This function works on Windows, Linux or MacOS :
function nl2p($txt){
return str_replace(["\r\n", "\n\r", "\n", "\r"], '</p><p>', '<p>' . $txt . '</p>');
}
$array = explode("\n", $variable);
$newVariable = '<p>'.implode('</p><p>', $array).'</p>'
<?php
$variable = 'Afrikaans
Shqip - Albanian
Euskara - Basque';
$prep0 = str_replace(array("\r\n" , "\n\r") , "\n" , $variable);
$prep1 = str_replace("\r" , "\n" , $prep0);
$prep2 = preg_replace(array('/\n\s+/' , '/\s+\n/') , "\n" , trim($prep1));
$result = '<p>'.str_replace("\n", "</p>\n<p>", $prep2).'</p>';
echo $result;
/*
<p>Afrikaans</p>
<p>Shqip - Albanian</p>
<p>Euskara - Basque</p>
*/
?>
Explanation:
$prep0 and $prep1: Make sure each line ends with \n.
$prep2: Remove redundant whitespace.
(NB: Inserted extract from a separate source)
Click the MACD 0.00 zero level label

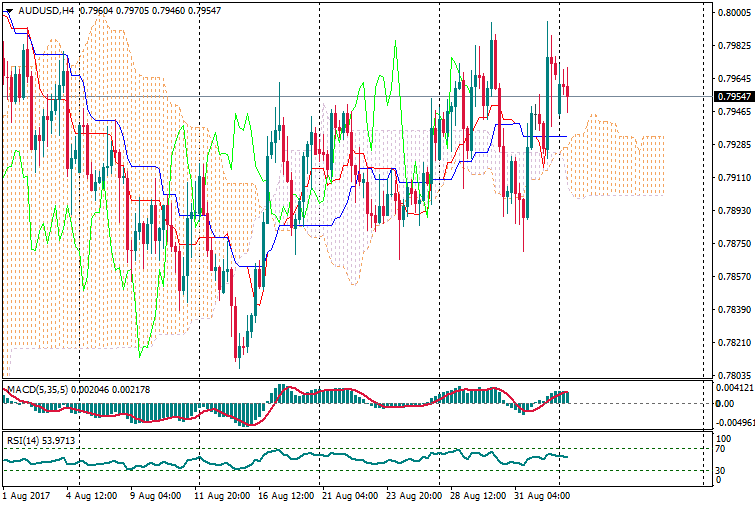[x=720, y=403]
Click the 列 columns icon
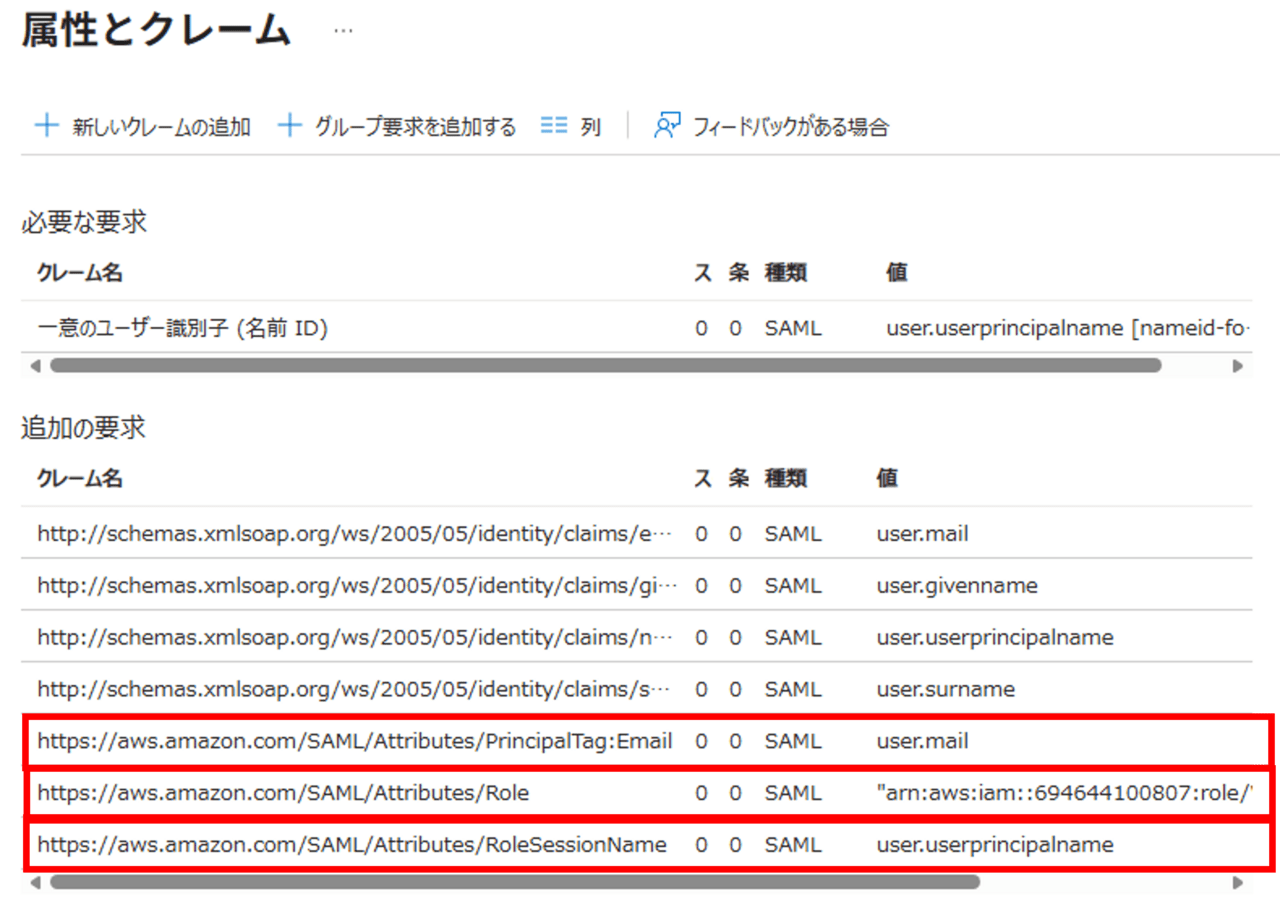The image size is (1280, 907). [x=553, y=126]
Keep linebreaks.
$result: Add p tags.
If you don't include $prep0, $prep1 and $prep2, $result will look like this:
<p>Afrikaans
</p>
<p>Shqip - Albanian
</p>
<p>Euskara - Basque</p>
Not very nice, I think.
Also, don't use preg_replace unless you have to. In most cases, str_replace is faster (at least according to my experience). See the comments below for more information.
Try:
$variable = 'Afrikaans
Shqip - Albanian
Euskara - Basque';
$result = preg_replace("/\r\n/", "<p>$1</p>", $variable);
echo $result;
I know this is a very old thread, but I want to highlight, that suggested solutions can have some issues in HTML world:
They do not check whether there is already a p tag around respective paragraph. This can result in extra paragraphs. At least some browsers will then show this as extra paragraphs, meaning <p>line1<p>line2</p>line3</p> will result in 3 paragraphs, which may not be the intention.
In fact, there is a bunch of tags, that are not expected inside of p, as per the spec of phrasing content. Or rather there is a limited set of tags, tha can be.
They will change new lines inside tags, where you want to preserve new lines as is. pre and textarea are the ones, where you could generally want that. code, samp, kbd and var are an example of other common values, but technically it can be any tag with white-space CSS property set to either pre, pre-wrap, pre-line or break-spaces.
They usually only check for \r\n or just \r or \n, while there are actually more symbols, that would mean new line, and they also have respective HTML entities, which can easily occur in HTML string.
To "combat" these flaws, at least, to an extent, I've just released a nl2tag library, which can also "convert" new lines to <li> items and has an "improved" nl2br logic (mostly for the sake of whitespace retention).
It's far from perfect (check the readme for limitations), but should cover you in case of relatively simple HTML string.